It is written in that Paper that
The commutator table for the Lie algebra is $$ \begin{aligned} & {\left[L_p, L_q\right]=(C-A) L_q ; \quad\left[L_p, L_r\right]=(A-C) L_r ;} \\ & {\left[L_q, L_r\right]=-L_p ;\left[\begin{array}{c} L_p, L_s \\ q \\ r \end{array}\right]=0 .} \end{aligned} $$ It is easy to show that this group is isomorphic to $\mathrm{SO}(2,1)$ when $A-C \neq 0$.
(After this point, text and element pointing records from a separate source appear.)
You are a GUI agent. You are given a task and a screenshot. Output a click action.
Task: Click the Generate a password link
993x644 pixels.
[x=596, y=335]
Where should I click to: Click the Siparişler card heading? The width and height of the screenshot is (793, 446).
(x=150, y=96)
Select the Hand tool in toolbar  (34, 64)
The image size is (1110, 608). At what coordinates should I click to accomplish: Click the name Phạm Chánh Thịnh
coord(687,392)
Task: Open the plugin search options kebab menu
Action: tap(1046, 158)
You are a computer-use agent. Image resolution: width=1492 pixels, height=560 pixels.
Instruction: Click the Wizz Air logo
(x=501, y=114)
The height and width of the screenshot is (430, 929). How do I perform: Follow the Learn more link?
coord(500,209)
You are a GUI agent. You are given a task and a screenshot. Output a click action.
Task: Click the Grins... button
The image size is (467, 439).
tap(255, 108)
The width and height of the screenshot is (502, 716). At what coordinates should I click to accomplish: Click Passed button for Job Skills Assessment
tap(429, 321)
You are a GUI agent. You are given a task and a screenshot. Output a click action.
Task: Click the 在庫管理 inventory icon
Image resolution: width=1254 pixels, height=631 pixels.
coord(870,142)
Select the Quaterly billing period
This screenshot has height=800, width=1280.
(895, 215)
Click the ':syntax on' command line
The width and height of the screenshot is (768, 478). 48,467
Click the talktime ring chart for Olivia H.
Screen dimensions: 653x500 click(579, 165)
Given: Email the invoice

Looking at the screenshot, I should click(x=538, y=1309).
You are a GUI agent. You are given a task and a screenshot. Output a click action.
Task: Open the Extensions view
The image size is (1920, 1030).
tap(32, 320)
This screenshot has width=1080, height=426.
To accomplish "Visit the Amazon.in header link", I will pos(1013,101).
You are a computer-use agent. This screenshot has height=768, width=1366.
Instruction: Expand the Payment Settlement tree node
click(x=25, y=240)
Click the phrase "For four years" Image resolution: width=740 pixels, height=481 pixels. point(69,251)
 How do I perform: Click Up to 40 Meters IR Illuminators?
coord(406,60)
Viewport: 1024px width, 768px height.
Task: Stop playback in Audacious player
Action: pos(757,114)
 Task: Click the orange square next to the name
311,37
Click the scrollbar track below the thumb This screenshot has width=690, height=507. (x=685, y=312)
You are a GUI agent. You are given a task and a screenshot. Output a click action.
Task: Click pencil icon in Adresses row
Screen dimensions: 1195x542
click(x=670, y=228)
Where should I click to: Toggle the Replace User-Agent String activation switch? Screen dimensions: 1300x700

where, $A$ and $C$ are real numbers. Moreover, $$[L_{p},L_{s}]=[L_{q},L_{s}]=[L_{r},L_{s}]=0.$$
I know that
$$SO(2,1)=\{X\in \operatorname{Mat}_3(\mathbb{R}) \,|\, X^t\eta X=\eta, \det(X)=1\},$$ where $$\eta = \left ( \begin{array}{ccc} 1&0&0\\0&1&0\\0&0&-1\end{array}\right ) .$$
But my question is how to prove that the Lie algebra of ${L_{p}, L_{q}, L_{r}}$ and the lie algebra of SO(2,1) are isomorphic?
Any help with that is appreciated.